CTNomogram4AGC-N: A CT based deep learning radiomic nomogram (DLRN) for preoperative N staging in patients with advanced gastric cancer was developed and validated on multi-center datasets. The DLRN has good predictive ability for preoperatively discriminating pathologic N0, N1, N2, N3a, and N3b, i.e. the accurate categorization. We suggest the clinicians and physicians to use it to supplement the clinical judgment. To use this model, one should outline the 2D tumor region in the images of arterial phase CT, venous phase CT, and unenhanced CT. Three radiomic signatures could be obtained by combining 19 radiomic features, including deep learning features and hand-crafted features. Two signatures and the CT-finding N staging are input into the final DLRN. Then the possible exact N stage can be given.
Abstract :
Preoperative evaluation of the number of lymph node metastasis (LNM) is the basis of individual treatment of advanced gastric cancer (AGC). However, the routinely used preoperative determination method is not accurate enough.

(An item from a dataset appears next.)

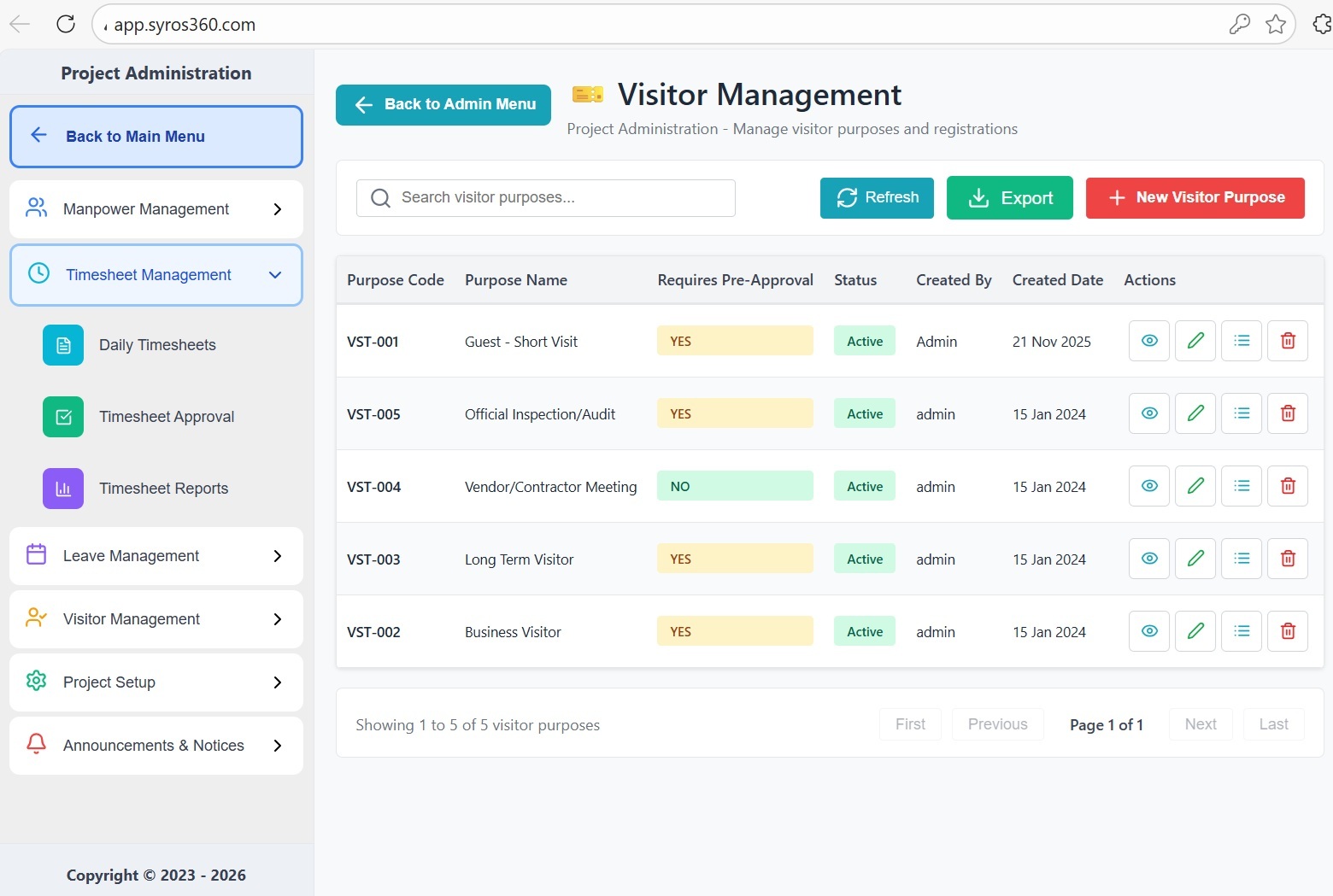
Task: Click trash icon for Official Inspection/Audit
Action: (x=1287, y=413)
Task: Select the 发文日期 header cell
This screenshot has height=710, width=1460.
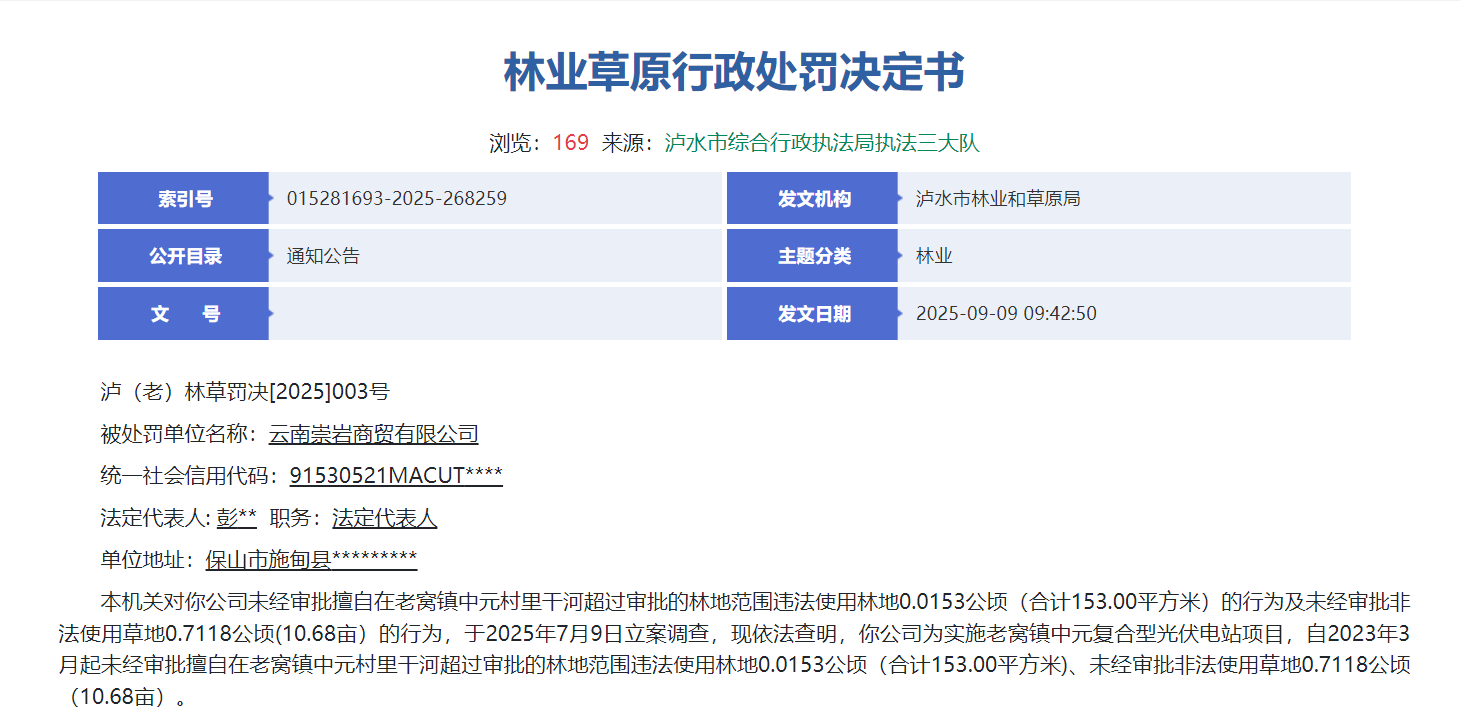Action: pos(813,314)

We develop a deep leaning radiomic nomogram (DLRN) based on the multi-phase CT images for preoperatively determining the number of LNM in AGC. The DLRN shows a good discriminability of the number of LNM on AGC cohorts from 6 Chinese centers (n=679), which is significantly superior to the routinely used clinical N stages, tumor size, and clinical model. In addition, the DLRN also shows good performance on an Italian cohort (n=51). Besides, the DLRN is significantly associated with overall survival of AGC patients (n=271). More interestingly, the cross-cancer analysis show that the DLRN can well discriminate LNM in colerectal cancer (n=80). In staging-oriented treatment of gastric cancer, this preoperative nomogram could provide baseline information for individual treatment of AGC.